The 'Paperless Office' had another good run with the personal computer revolution of the 1980s, if for no other reason than how bad (and noisy) the printers were back then. The advent of the laser printer fixed that problem, with its ability to generate vast quantities of elegant paper documents and fill filing cabinets or letter boxes with them. Suddenly we had more paper, not less and the ‘Paperless Office’ remained a myth.
The real problem then was that documents and accounts sent between businesses and their customers and suppliers invariably went on paper and through the mail. The records might be electronic inside the business, but once a document is on paper it's just too hard to convert it back into an electronic form. Now, all that is changing.
The big difference now is with the reliance on the internet and email, and the inevitable push to 'go digital'. Business and government at all levels are demanding that business information be sent and received electronically, and this is a tide that is now absolutely unstoppable. The business world is going digital and we all have to go with it, whether we want to or not.

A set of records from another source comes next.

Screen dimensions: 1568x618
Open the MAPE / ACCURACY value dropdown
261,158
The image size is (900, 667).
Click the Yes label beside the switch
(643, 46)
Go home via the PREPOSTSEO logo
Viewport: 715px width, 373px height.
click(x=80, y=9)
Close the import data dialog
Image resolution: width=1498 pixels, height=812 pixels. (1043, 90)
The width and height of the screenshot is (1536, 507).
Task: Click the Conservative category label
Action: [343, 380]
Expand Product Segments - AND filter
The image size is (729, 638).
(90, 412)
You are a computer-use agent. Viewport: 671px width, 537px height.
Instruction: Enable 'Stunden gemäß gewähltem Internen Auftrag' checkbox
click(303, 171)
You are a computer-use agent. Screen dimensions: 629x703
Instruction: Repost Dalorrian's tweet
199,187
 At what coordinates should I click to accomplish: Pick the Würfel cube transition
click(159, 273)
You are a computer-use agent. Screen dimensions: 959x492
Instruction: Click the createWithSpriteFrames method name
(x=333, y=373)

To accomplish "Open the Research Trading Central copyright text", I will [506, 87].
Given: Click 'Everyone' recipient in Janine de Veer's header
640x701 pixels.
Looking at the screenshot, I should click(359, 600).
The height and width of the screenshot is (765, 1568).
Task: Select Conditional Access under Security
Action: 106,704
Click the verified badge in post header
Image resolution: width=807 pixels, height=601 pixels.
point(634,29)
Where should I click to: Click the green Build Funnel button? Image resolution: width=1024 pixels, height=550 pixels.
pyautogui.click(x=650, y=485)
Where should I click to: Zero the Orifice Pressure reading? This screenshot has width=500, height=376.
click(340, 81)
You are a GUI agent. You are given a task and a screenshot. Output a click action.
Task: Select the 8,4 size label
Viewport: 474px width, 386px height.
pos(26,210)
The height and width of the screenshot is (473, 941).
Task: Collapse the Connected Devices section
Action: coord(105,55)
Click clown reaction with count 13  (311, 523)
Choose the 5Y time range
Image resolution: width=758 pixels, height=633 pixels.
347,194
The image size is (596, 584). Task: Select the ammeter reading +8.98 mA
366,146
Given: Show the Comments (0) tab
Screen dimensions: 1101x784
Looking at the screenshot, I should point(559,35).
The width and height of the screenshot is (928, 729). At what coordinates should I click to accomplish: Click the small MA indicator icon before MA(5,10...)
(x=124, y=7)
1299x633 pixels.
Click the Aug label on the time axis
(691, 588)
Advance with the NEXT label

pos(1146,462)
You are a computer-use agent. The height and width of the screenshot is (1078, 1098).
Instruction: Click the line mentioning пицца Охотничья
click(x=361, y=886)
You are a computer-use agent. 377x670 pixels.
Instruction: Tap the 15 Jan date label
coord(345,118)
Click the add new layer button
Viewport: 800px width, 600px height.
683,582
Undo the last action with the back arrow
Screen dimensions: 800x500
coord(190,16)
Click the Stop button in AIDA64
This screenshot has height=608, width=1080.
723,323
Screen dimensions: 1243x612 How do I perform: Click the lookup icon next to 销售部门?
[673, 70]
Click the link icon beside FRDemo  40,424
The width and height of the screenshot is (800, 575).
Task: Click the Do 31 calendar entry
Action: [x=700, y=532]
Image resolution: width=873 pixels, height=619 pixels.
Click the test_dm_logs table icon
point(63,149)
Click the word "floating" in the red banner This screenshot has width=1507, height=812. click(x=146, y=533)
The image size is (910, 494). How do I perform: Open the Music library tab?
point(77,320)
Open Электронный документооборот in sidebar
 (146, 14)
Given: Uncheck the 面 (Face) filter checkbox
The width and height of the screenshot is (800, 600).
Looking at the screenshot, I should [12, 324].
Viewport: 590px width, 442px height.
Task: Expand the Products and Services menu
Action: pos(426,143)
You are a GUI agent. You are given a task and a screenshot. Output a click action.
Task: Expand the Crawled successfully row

Most offices now have a computer on every desk and keep most of their business records electronically, including information about employees, customers, inventory, sales, suppliers, taxes and so on. An order taken through the website, by email or over the phone can be entered into the computer without ever touching paper. Are we paperless yet?
One part that has been missing was the ability to extend the paperless reach outside the office. The sales rep or the delivery driver was still taking orders on paper and making deliveries with paperwork, and someone had to enter that information into the computer some time later.
Enter Mobileezy: by capturing sales and order information out in the field at the earliest possible point, a business can avoid ever passing its information through bits of paper and can avoid that needless duplication of effort.
So the answer is yes, the 'Paperless Office' can now be a reality, and Mobileezy is an important part of making it so.